▶ _TASK REQUIREMENTS_: Reproduce the rows below, substituting "sidebar" for "side panel" and leaving everything else unchanged. Leave the pictures out of your answer.

▶ _SUPPLIED MATERIAL_:
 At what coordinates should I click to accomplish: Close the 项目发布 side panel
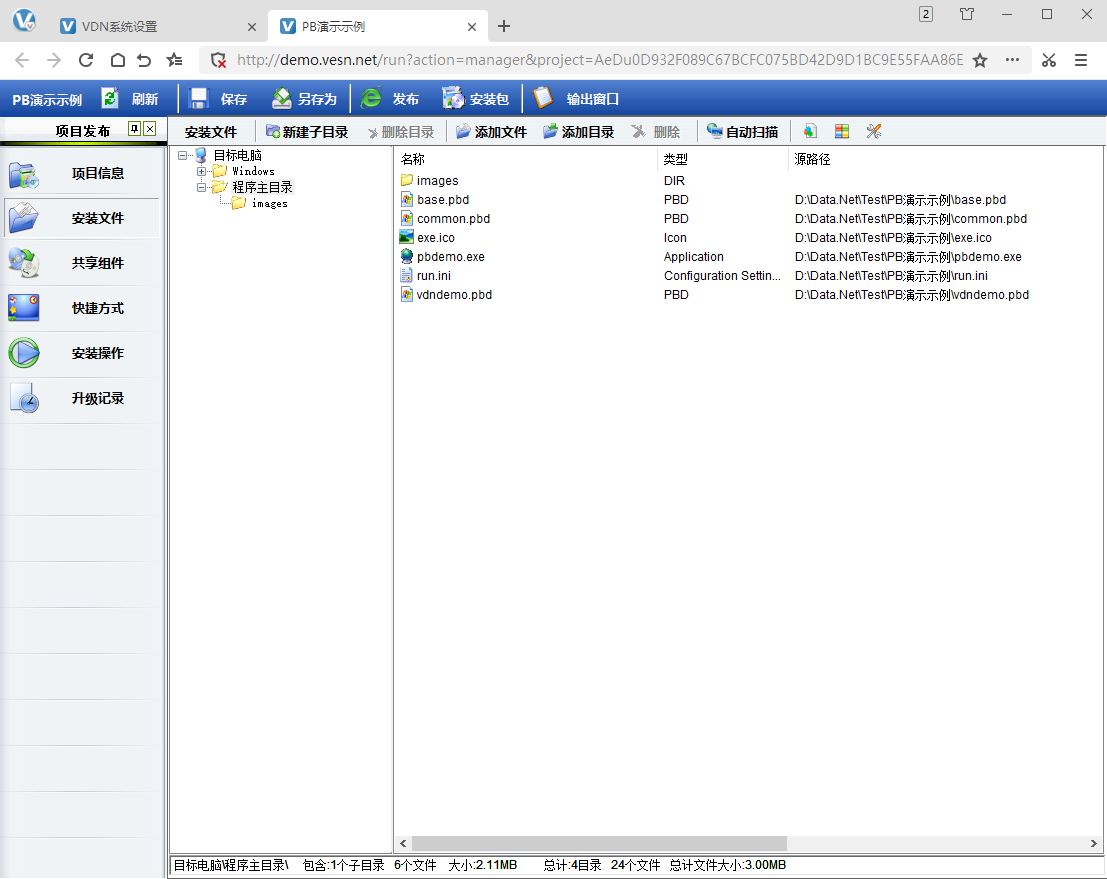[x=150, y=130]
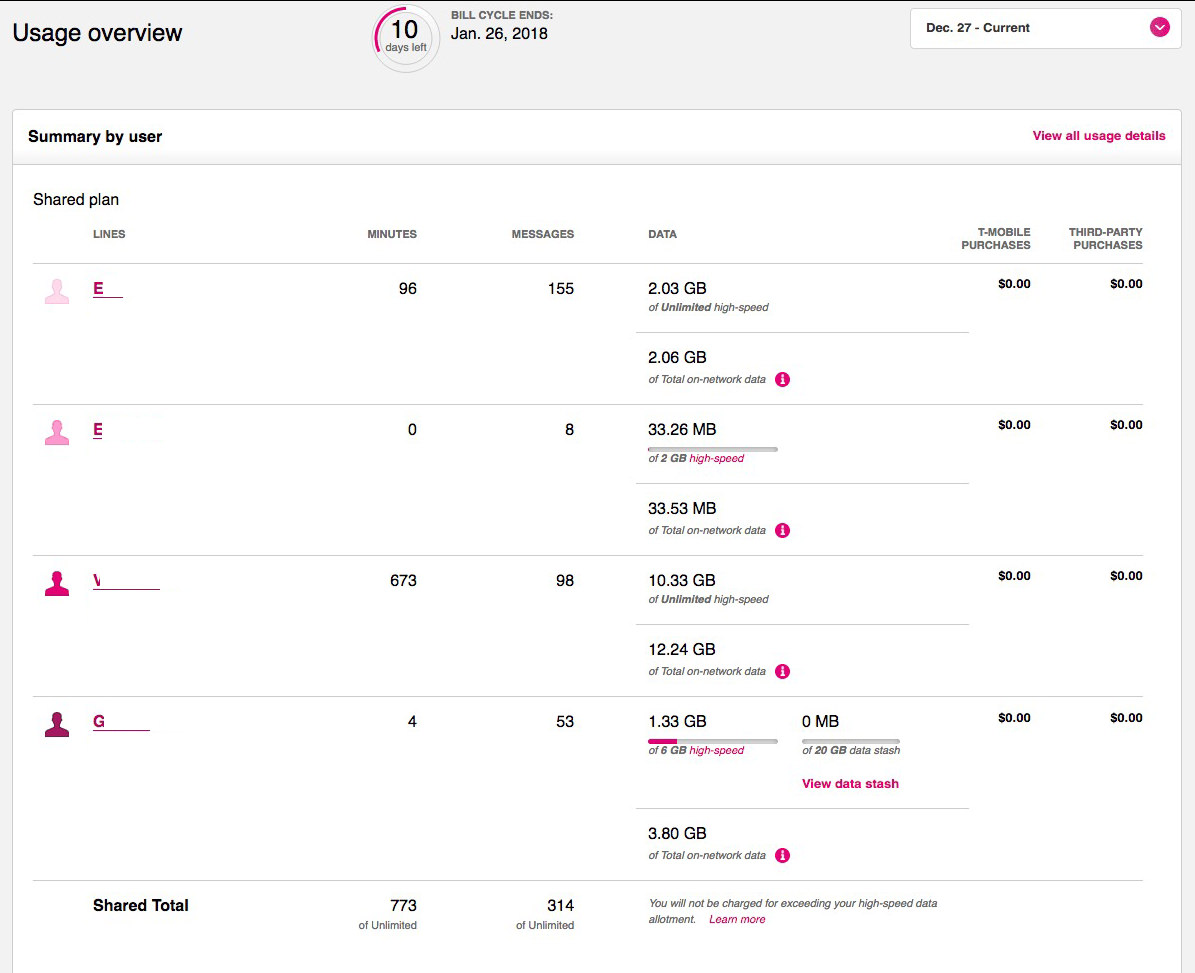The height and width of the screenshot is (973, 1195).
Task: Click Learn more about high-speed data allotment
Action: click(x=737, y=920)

▶ _CORRECT ANSWER_:
 At what coordinates should I click to accomplish: Close the 项目发布 sidebar
[x=150, y=130]
The height and width of the screenshot is (973, 1195).
Task: Click Learn more about high-speed data allotment
Action: click(x=737, y=920)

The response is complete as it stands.